In La Frankie, a state trooper arrested plaintiff for unlawful use of a credit card and forgery. The district attorney entered a nolle prosequi to the charges. Subsequently, plaintiff *128 and his parents brought suit against, inter alia, the state trooper, and alleged abuse of legal process, malicious prosecution, and false arrest. After a jury trial, the jury found the state trooper guilty of abuse of process. The state trooper moved for judgment notwithstanding the verdict, and asserted the affirmative defenses of sovereign and official immunity. The trial court granted the state trooper's motion, and our court sitting en banc affirmed this decision. We held that since the state trooper was acting within the scope of his duties, he was protected by sovereign immunity from the imposition of liability for intentional tort claims.
Thus, for present purposes, we must decide whether Bower's actions in conducting the investigation into Ms. Pickering's death, as well as his presentation of evidence at the coroner's inquest, were within the scope of his duties as a state trooper. We conclude that they were.

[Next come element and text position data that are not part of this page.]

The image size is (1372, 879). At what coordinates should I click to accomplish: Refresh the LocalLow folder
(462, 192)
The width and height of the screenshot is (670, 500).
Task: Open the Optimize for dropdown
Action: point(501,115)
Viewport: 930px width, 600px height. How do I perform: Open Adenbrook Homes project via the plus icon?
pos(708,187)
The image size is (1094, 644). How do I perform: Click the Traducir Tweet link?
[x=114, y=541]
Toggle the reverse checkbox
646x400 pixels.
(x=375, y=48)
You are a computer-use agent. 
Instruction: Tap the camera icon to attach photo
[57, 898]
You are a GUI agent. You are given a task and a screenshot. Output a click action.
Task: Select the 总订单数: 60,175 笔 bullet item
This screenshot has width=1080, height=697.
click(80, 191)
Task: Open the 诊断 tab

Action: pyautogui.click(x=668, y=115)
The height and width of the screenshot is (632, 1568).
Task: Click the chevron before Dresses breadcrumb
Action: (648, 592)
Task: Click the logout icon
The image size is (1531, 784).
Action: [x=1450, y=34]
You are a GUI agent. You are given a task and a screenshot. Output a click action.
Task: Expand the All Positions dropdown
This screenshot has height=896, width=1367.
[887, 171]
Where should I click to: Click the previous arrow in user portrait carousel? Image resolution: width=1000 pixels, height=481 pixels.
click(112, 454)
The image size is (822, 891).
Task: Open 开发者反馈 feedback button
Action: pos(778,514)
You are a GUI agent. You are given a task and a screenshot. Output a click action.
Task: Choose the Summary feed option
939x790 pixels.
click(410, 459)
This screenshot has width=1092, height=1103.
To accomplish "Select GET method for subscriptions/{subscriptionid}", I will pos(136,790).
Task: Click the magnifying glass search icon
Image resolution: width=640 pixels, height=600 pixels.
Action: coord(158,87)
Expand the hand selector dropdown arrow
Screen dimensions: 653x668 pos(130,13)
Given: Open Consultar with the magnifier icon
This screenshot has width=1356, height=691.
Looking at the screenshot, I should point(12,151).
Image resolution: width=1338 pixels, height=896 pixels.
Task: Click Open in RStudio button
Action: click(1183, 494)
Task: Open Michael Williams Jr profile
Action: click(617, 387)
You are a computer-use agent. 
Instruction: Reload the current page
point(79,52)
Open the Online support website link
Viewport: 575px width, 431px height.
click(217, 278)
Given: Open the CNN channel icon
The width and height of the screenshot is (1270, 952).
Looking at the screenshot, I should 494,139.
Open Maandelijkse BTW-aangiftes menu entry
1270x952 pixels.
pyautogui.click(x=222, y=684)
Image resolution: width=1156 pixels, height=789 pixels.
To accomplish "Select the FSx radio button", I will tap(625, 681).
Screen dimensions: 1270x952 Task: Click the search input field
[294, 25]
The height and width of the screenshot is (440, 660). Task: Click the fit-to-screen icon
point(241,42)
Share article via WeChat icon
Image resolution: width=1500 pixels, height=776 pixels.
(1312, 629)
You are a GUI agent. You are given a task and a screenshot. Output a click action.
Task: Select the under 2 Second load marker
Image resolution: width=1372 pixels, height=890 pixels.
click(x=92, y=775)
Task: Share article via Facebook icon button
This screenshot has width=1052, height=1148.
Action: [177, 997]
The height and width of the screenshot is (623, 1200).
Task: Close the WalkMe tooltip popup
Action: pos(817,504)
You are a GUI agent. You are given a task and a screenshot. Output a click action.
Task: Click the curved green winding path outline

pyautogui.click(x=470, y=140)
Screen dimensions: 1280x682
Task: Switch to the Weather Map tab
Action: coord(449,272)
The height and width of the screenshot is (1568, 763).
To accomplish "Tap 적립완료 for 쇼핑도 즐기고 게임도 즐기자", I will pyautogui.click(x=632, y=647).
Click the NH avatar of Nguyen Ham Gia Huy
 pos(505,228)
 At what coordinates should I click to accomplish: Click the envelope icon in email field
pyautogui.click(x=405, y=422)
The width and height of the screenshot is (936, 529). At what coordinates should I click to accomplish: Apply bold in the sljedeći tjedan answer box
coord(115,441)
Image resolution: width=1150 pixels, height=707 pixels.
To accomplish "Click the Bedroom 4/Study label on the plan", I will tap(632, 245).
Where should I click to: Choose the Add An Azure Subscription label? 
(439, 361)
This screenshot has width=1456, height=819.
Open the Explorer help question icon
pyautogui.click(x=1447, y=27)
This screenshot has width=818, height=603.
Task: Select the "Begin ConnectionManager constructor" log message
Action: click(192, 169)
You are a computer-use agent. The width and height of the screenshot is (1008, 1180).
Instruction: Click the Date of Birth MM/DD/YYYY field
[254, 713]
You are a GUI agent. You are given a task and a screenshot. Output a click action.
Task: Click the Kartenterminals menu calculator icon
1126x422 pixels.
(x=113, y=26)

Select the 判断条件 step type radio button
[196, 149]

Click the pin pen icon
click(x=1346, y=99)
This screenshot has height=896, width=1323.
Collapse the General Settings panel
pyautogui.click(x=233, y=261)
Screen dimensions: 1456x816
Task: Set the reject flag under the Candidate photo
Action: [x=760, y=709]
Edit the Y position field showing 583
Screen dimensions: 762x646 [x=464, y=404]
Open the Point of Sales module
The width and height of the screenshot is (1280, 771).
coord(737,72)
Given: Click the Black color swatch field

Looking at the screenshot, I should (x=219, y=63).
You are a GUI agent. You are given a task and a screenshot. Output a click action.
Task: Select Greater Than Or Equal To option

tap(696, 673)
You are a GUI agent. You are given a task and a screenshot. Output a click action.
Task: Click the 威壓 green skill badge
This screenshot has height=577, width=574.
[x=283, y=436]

In the instant matter, Bower was employed by the Commonwealth as a state trooper. In this capacity, Bower was assigned to conduct the investigation into Ms. Pickering's death. A review of the instant matter clearly indicates that Bower was acting within the scope of his duties when investigating the death of Ms. Pickering as well as when testifying at the coroner's inquest. Moreover, the Pickerings have failed to allege any facts that indicate that Bower was acting outside the scope of his duties. Thus, we conclude that Bower was entitled to statutory immunity from the imposition of liability.
For the preceding reasons, we affirm the orders of the trial court.
AND NOW, May 17, 1994, the orders of the Court of Common Pleas of Northumberland County in the above-captioned matters are affirmed.
[1] Ms. Pickering was the daughter of Allen Sr. and the sister of Allen Jr.
[2] For purpose of convenience, these separate actions shall hereinafter be termed, Pickerings and Sparano v. Sacavage and Pickerings v. Bower.
[3] With respect to Sacavage, the Pickerings have only sought appeal from the defamation count. Thus, all other issues have been waived.
[4] Bower also contends that he should be immune from suit on common law grounds. Because we conclude that Bower is immune to the imposition of liability pursuant to statutory grounds, we need not address Bower's common law immunity defenses.
[5] There are nine exceptions to sovereign immunity: (1) operation of any motor vehicle in the possession or control of a Commonwealth party; (2) acts of health care employees of Commonwealth agency medical facilities or institutions; (3) care, custody or control of personal property in the possession or control of Commonwealth parties; (4) dangerous condition of Commonwealth agency real estate and sidewalks; (5) dangerous condition of highways under the jurisdiction of a Commonwealth agency created by potholes or sinkholes or other similar conditions created by natural elements; (6) care, custody or control of animals in the possession or control of a Commonwealth party; (7) sale of liquor at Pennsylvania liquor stores; (8) acts of a member of the Pennsylvania military forces; and (9) administration, manufacture and use of a toxoid or vaccine.
42 Pa.C.S. § 8522(b).
The Pickerings have not alleged any claim against Bower that falls within any of these exceptions.